### Provided records ###
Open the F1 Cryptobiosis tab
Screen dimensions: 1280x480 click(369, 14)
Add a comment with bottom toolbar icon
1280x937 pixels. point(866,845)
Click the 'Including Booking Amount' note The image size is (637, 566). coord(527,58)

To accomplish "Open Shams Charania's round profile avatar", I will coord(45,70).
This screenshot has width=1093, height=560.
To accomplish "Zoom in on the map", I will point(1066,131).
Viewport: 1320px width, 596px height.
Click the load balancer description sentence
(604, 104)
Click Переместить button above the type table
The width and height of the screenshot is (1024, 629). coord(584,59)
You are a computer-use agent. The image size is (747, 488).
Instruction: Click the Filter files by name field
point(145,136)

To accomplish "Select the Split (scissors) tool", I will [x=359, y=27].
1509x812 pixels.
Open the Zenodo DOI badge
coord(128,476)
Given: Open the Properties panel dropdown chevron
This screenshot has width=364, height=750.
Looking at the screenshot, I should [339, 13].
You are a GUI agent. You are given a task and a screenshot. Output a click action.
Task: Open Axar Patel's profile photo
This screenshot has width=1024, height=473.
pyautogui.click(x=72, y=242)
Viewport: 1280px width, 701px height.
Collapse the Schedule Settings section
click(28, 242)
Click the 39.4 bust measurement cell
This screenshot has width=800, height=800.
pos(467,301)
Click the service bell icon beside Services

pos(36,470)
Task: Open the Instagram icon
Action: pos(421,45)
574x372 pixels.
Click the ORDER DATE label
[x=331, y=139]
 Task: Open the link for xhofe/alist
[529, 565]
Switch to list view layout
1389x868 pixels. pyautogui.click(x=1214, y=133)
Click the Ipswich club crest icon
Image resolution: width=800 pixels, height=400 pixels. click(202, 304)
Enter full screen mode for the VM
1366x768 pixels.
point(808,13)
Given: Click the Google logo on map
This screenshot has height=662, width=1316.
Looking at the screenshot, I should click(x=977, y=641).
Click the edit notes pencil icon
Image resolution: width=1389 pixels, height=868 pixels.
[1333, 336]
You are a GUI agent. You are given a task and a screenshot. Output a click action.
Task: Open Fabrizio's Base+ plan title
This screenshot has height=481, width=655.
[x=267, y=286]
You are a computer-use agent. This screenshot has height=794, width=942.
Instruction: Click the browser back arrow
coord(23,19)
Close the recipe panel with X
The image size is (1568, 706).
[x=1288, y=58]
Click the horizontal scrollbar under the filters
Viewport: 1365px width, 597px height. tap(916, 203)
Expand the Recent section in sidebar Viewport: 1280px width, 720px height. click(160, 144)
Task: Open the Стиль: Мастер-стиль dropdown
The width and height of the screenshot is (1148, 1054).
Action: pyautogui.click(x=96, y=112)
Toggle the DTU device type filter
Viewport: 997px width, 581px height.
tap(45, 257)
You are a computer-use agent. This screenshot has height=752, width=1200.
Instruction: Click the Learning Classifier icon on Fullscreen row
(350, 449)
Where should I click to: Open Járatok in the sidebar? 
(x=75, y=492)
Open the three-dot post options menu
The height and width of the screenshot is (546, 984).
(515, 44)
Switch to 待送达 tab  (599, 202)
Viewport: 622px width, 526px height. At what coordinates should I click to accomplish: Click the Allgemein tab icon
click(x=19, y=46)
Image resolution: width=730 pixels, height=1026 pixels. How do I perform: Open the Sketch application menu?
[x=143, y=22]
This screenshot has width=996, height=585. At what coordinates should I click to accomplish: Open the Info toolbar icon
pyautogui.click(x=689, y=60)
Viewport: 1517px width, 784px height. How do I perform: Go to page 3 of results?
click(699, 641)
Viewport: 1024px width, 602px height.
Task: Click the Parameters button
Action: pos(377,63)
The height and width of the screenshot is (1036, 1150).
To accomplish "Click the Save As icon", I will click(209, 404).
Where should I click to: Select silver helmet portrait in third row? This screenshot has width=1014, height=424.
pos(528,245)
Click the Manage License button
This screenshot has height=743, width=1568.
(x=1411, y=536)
###
▸ **Task brief**: Across all the records above, find each line with "agent" in it and copy it.

▸ **Written reply**:
You are a computer-use agent. The image size is (747, 488).
You are a GUI agent. You are given a task and a screenshot. Output a click action.
You are a GUI agent. You are given a task and a screenshot. Output a click action.
You are a computer-use agent. This screenshot has height=794, width=942.
You are a computer-use agent. This screenshot has height=752, width=1200.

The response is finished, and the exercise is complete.